### What this task involves
Transcribe exactly, and only, the lines that fall between the line containing "Instruction: Click the" and the last line of the material, both ends included, omitting any pictures.
**** Records provided ****
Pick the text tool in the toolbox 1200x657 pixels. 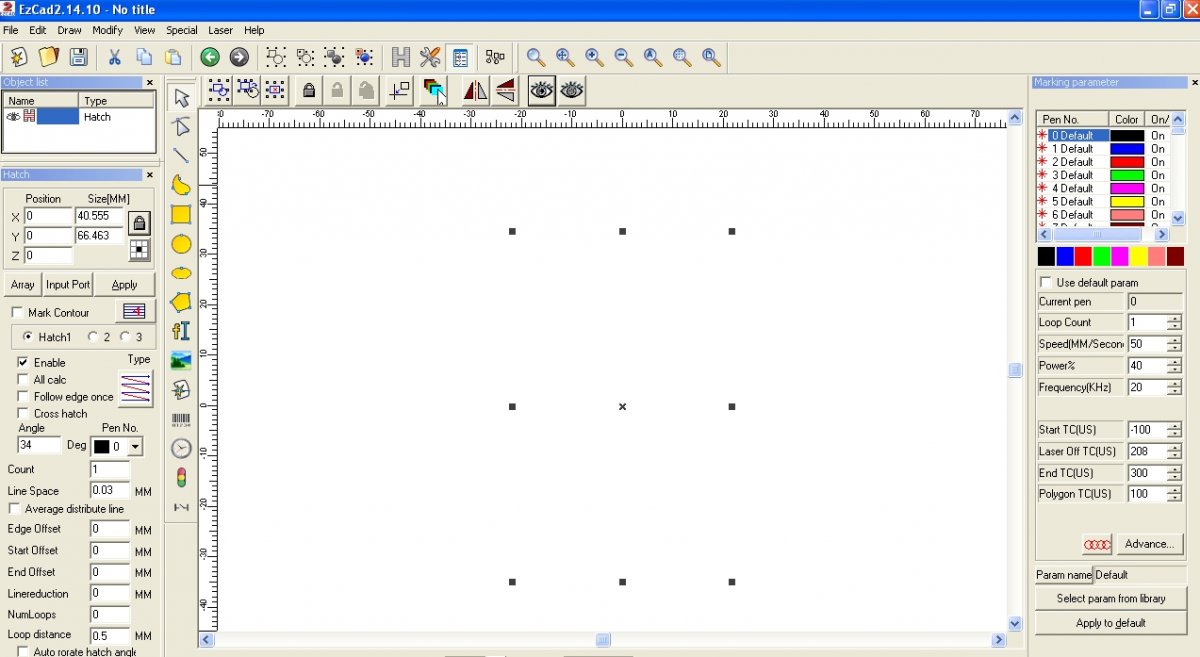pyautogui.click(x=181, y=331)
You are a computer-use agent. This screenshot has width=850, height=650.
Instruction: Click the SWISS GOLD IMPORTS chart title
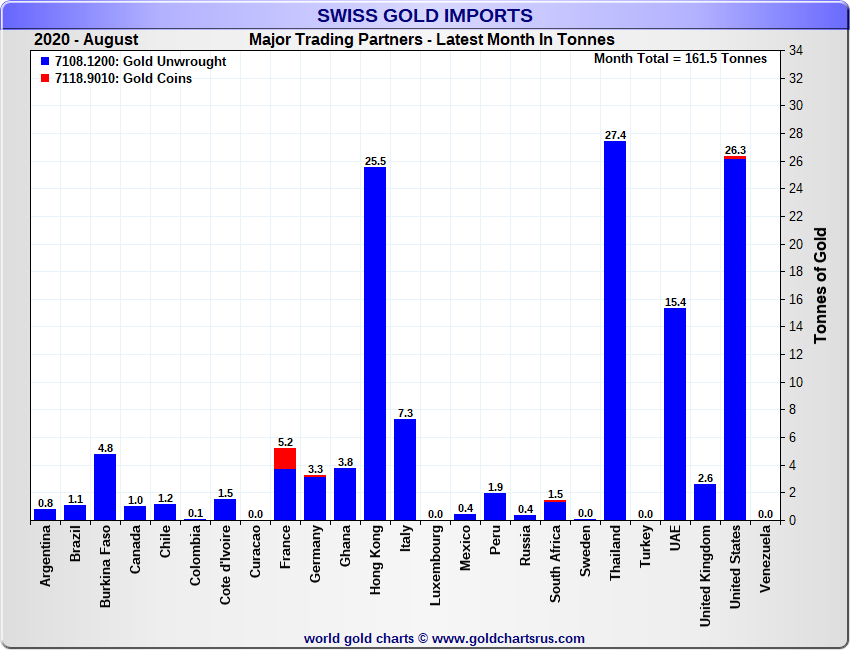(x=425, y=16)
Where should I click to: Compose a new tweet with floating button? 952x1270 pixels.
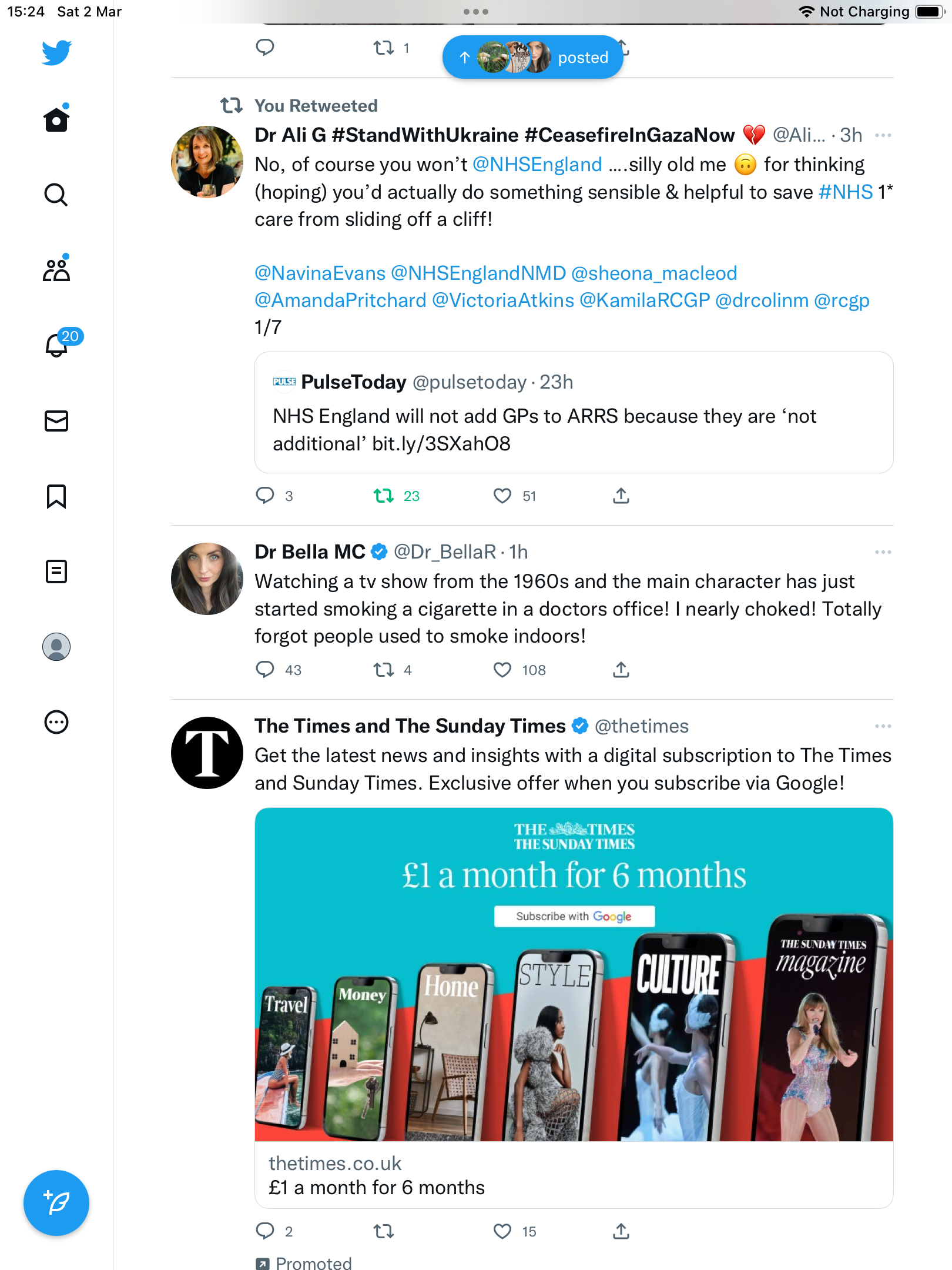(x=56, y=1203)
****
### Final answer
Instruction: Click the SWISS GOLD IMPORTS chart title
(x=425, y=16)
Where should I click to: Compose a new tweet with floating button? 952x1270 pixels.
(x=56, y=1203)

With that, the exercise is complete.